Originally, it was founded under the name Ánslo and Áslo - these names for the city date back to the Middle Ages - and later Óslo or Opslo. The ás element may refer to the Ekeberg ridge southeast of the medieval town. 

In modern Norwegian, ås is a common component of Norwegian place names, such as Åsnes. This means that the original name may have meant “the meadow beneath the ridge”. 

Another interpretation could also be “meadow of the gods”. However, the word ás referring to gods is rare in place names. 

It was wrongly put forward that the name may draw from a lost name of the Alna river. However, this has been debunked. 

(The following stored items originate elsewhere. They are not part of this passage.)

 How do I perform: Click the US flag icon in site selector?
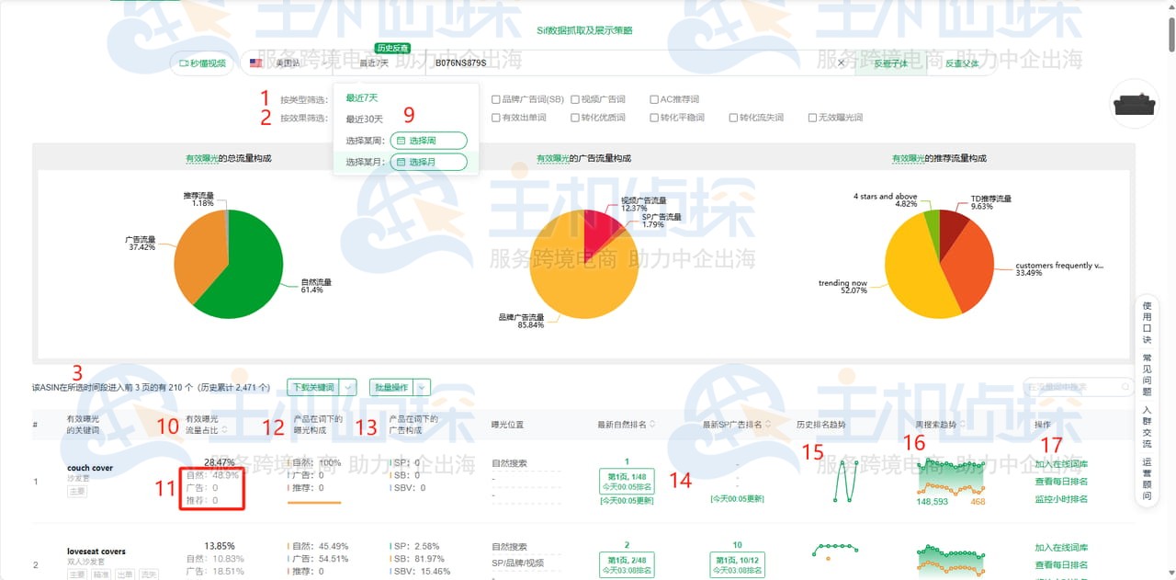coord(255,63)

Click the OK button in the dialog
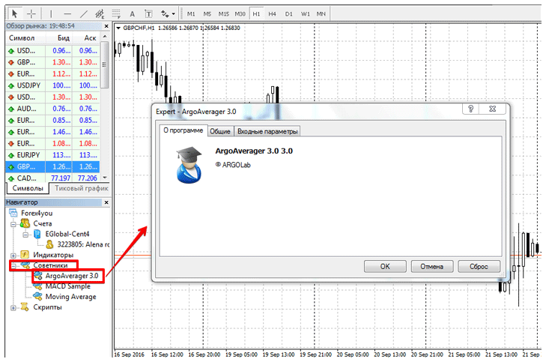(x=385, y=266)
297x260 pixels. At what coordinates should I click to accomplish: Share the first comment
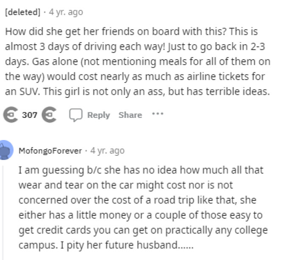130,115
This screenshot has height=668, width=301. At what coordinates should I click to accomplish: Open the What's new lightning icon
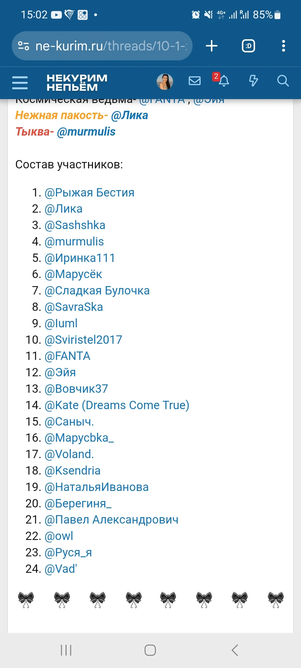[253, 81]
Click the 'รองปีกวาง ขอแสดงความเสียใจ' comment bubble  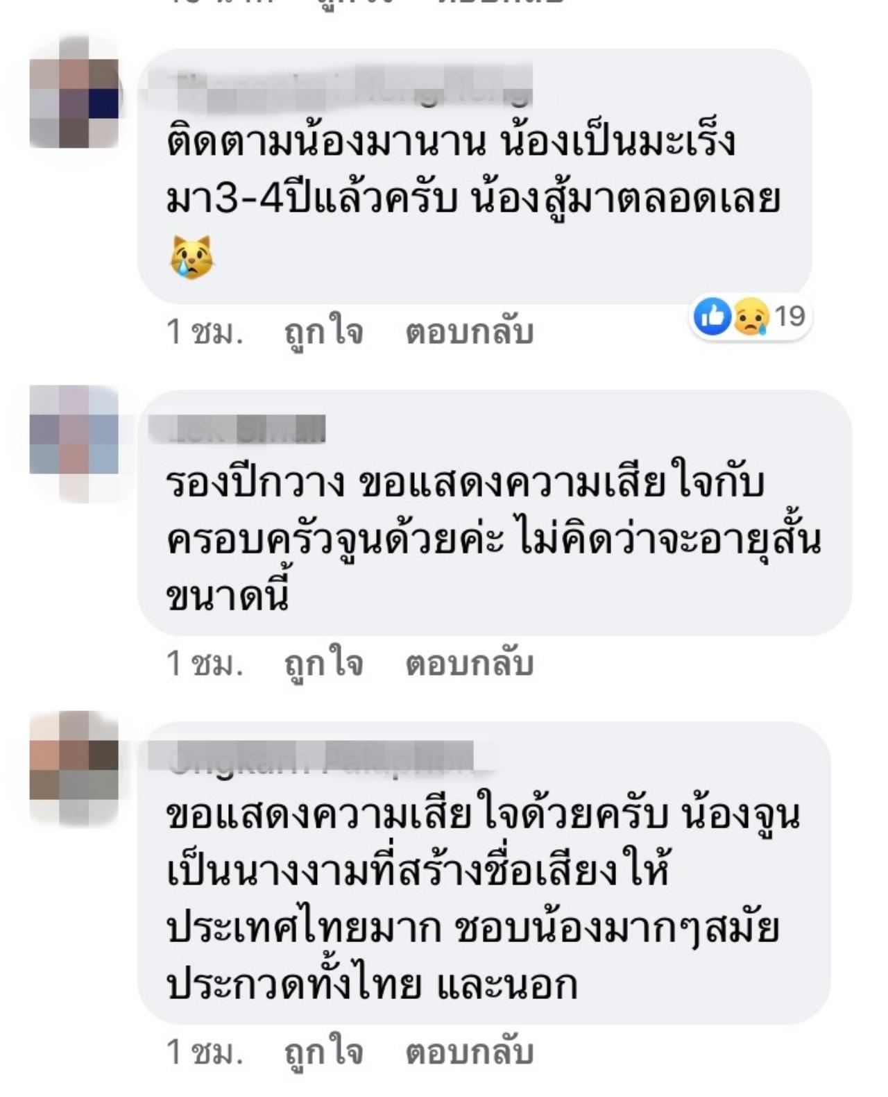tap(495, 513)
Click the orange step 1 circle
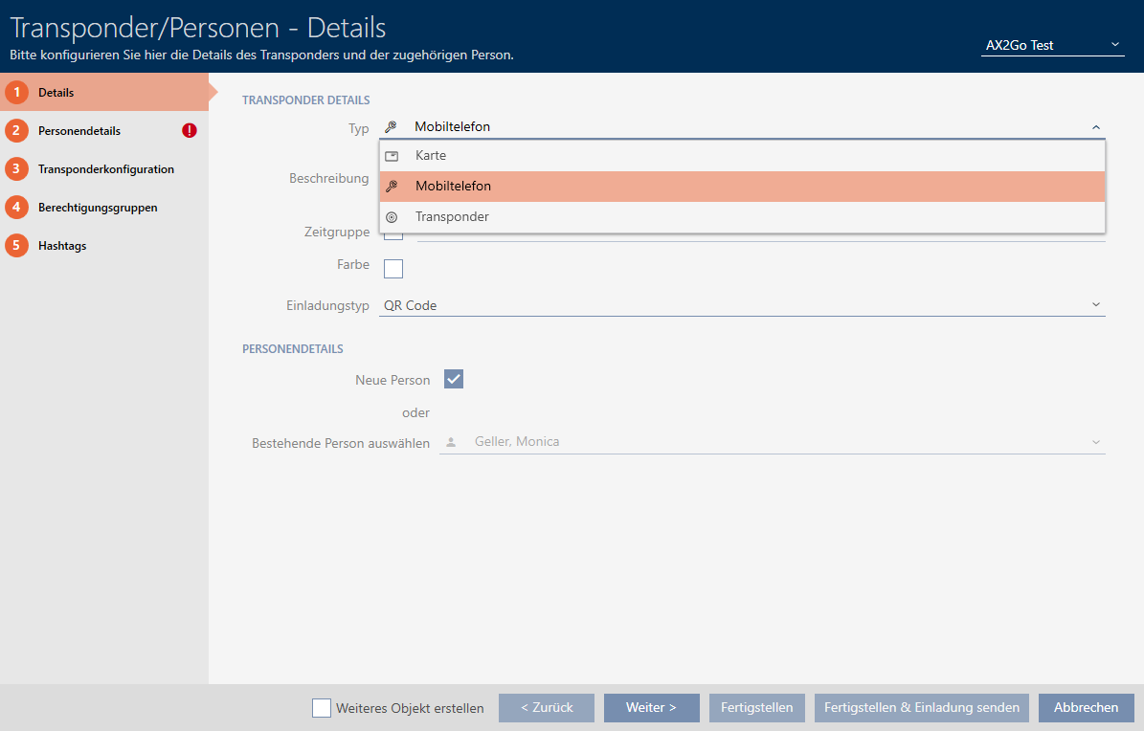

By the time it became the official Norwegian capital in 1314, the spelling had evolved to Oslo. Around 3,000 people were living in the medieval town around this time, and King Håkon V became the first king to live in Oslo.

Becoming Christiania 

A fire in 1624 consumed much of the medieval city, with Akershus Fortress being the only notable building to survive the inferno. 

The king of Denmark and Norway at the time, Christian VI, decided that the city should be rebuilt, but this time to the west of Akerhus Fortress.

Due to the medieval town being located underneath the Ekeberg ridge, eastern parts of the city are referred to as Gamlebyen, meaning old Oslo and the old town.

As customary at the time, Christian bestowed his name upon the new town and it thus became Christiania. 

This name would remain for over 200 years until 1877. During that time, language reform had swept over Norway. There were numerous attempts to Norwegiansise the language. During this period, the two official written languages of Norway, Bokmål and Nynorsk, were adopted and eventually given official status.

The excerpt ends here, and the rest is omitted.